The rate a newly formed company actually pays depends heavily on its size and age — general, micro-enterprise, SME, and startup rates all differ, and several of them are on a multi-year transitional schedule that keeps changing through 2026. Getting the applicable rate wrong leads to under- or over-payment on the annual return.
Key Facts
General rate: 25% for tax periods beginning in 2024, 2025, and 2026 (LIS Art. 29).
Micro-enterprises (net turnover under €1 million): progressive scale — for periods beginning in 2026, the first €50,000 of taxable base is taxed at 19% and the remainder at 21% (these rates step down each year from 23%/23% in 2024, per the transitional schedule in LIS Disposición Transitoria 44ª).

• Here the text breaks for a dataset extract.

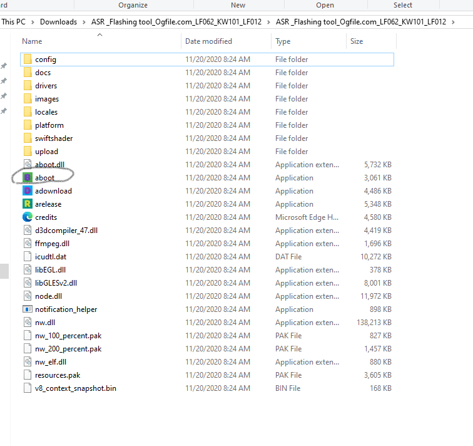
Task: Expand chevron at end of address path
Action: click(x=452, y=22)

Small/medium entities under LIS Art. 101 (broadly, turnover between €1 million and €10 million): 23% for periods beginning in 2026, down from 25% in 2024 under the same transitional schedule.
Newly created entities and "empresas emergentes" (qualifying startups): 15% for the first tax period with a positive taxable base and the following period.

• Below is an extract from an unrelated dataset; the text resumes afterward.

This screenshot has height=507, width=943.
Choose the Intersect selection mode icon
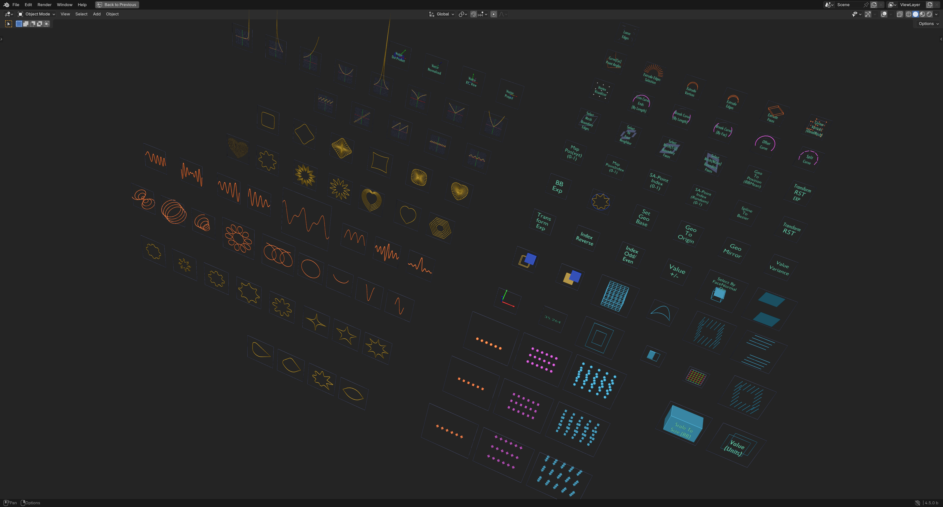click(46, 24)
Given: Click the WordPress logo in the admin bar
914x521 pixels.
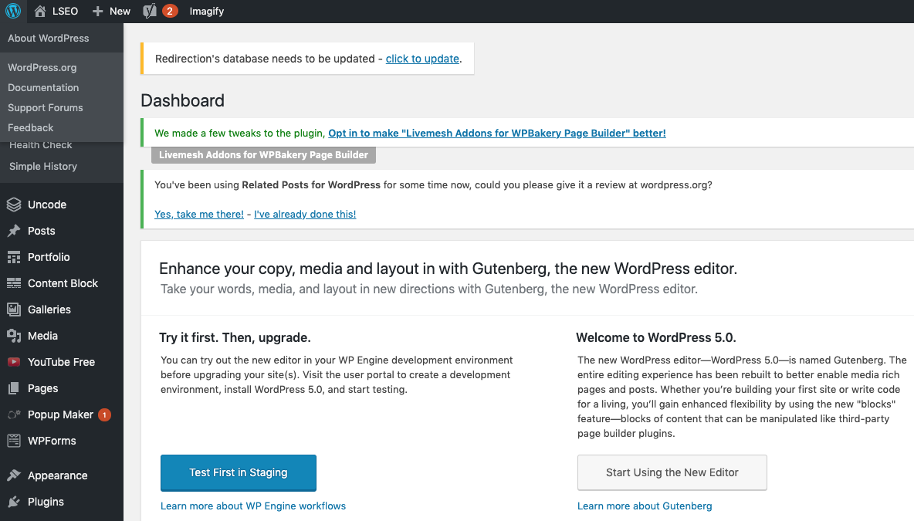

Special regimes noted on the AEAT page: SOCIMI (listed real-estate investment vehicles) 0%; Canary Islands Special Zone (ZEC) entities 4%; credit entities and hydrocarbon-exploration companies 30%; investment funds/SICAVs 1%; pension funds 0%.
Unconfirmed: a 10% rate for non-profit entities under Ley 49/2002 and 12-20% reduced rates for protected cooperatives were reported by secondary sources but not independently confirmed on the AEAT page fetched this session.
Steps
1. Register for Impuesto sobre Sociedades — Done as part of the Modelo 036 census registration at the time of incorporation.
2. Keep statutory accounting records — Profit and loss under the Código de Comercio forms the starting point for the taxable base, adjusted per LIS rules.
3. Make advance payments during the year — Companies generally make installment/advance payments via Modelo 202 during the fiscal year. I did not fetch the dedicated AEAT Modelo 202 page this session, so specific rates/thresholds for this obligation are unconfirmed — verify directly with AEAT before relying on a figure.
4. File the annual self-assessment — Submit Modelo 200 exclusively through the AEAT Sede Electrónica.
Required Documents
Annual accounts
Modelo 200 (annual self-assessment)
Supporting accounting records
Common Mistakes
Confusing Impuesto sobre Sociedades with the autónomo's personal IRPF regime — they are different taxes with different rules.
Assuming the 15% new-company rate applies indefinitely; it only covers the first profitable period and the one immediately after.
Not accounting for the fact that the reduced micro/SME rates are transitional and are scheduled to change again in future years.